While neoadjuvant immunotherapy shows astounding success in MSI-high rectal cancer, the primary difficulty for clinicians lies in accurately assessing complete response via endoscopy and MRI, and managing unique complications like mucin pools or stenosis, rather than simply administering the treatment.

Unlike rectal cancer where MRI aids response assessment, MSI-high colon cancer lacks a reliable imaging modality to confirm a pathologic complete response after neoadjuvant immunotherapy. This makes a "watch and wait" approach far more challenging and not currently recommended outside of a clinical trial.

Following positive Phase III data for adjuvant atezolizumab plus chemotherapy in Stage III MSI-high colon cancer, clinicians are extrapolating this approach to high-risk Stage II patients. For some, they favor using immunotherapy alone, omitting chemotherapy due to its perceived limited additional benefit in the Stage II setting.

While immunotherapy is largely ineffective in metastatic microsatellite stable (MSS) colorectal cancer, emerging data suggests it may have surprising efficacy in the early-stage (neoadjuvant) setting. This differential response is likely due to a more favorable tumor microenvironment in earlier disease, suggesting a new therapeutic window.

Standard cancer surgery often removes lymph nodes—the factories producing immune cells. Administering immunotherapy *before* this destructive process is critical. It arms the immune system while it is still intact and capable of mounting a powerful, targeted response against the tumor.
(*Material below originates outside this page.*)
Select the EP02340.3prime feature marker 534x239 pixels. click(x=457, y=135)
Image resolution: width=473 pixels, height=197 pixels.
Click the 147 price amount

Retrospective data suggests patients with MSI-high rectal cancer might not just respond poorly to standard neoadjuvant chemoradiation (TNT), but their disease could actually progress. This makes immunotherapy a potentially safer and more effective first-line neoadjuvant choice, not just an alternative.

For MSI-high patients responding to immunotherapy, a lingering mass on a CT scan may not be active cancer. A negative ctDNA test can help confirm that the visible lesion is likely just scar tissue, potentially averting unnecessary surgery.

The COMET study found combining chemotherapy with atezolizumab did not improve overall survival versus atezolizumab alone. However, it nearly eliminated early progressive disease (2.8% vs. 32.4%), suggesting a critical role for patients with high tumor burden who cannot risk initial progression on monotherapy.

Mirroring success in rectal cancer, a new trial is exploring neoadjuvant immunotherapy for localized, MSI-high endometrial cancer. This strategy could potentially allow patients to avoid surgery and radiation, which is a particularly compelling option for those who wish to preserve their fertility.